» **Material provided**:
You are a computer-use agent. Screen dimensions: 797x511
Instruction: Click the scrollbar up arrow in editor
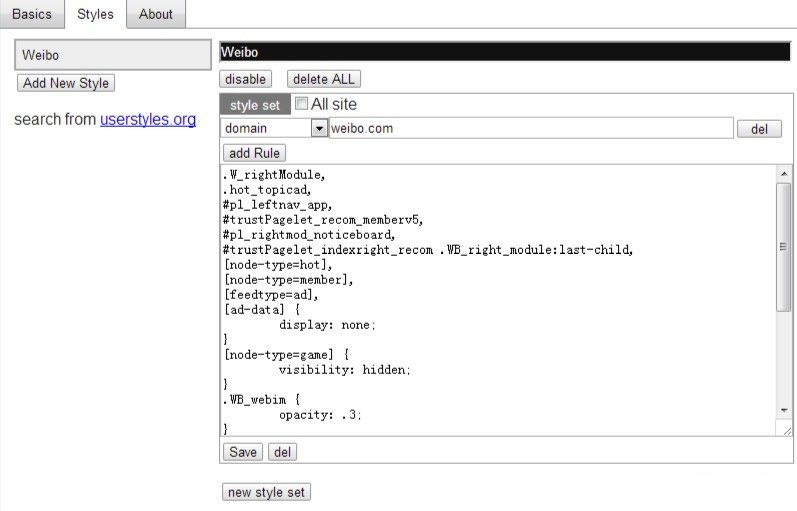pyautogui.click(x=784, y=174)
* * *
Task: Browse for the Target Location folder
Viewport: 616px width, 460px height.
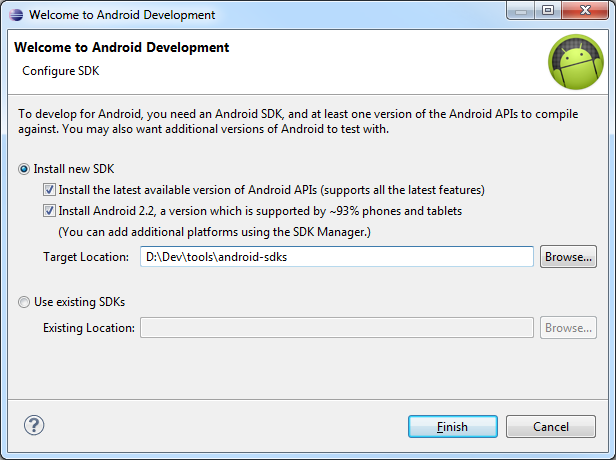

» **Exercise details**: Take the records above and return, word for word, only the lines that fall from the line with "Task: Browse for the Target Location folder" to the line with "Viewport: 616px width, 460px height.", both of them included.

» **Reply**:
Task: Browse for the Target Location folder
Viewport: 616px width, 460px height.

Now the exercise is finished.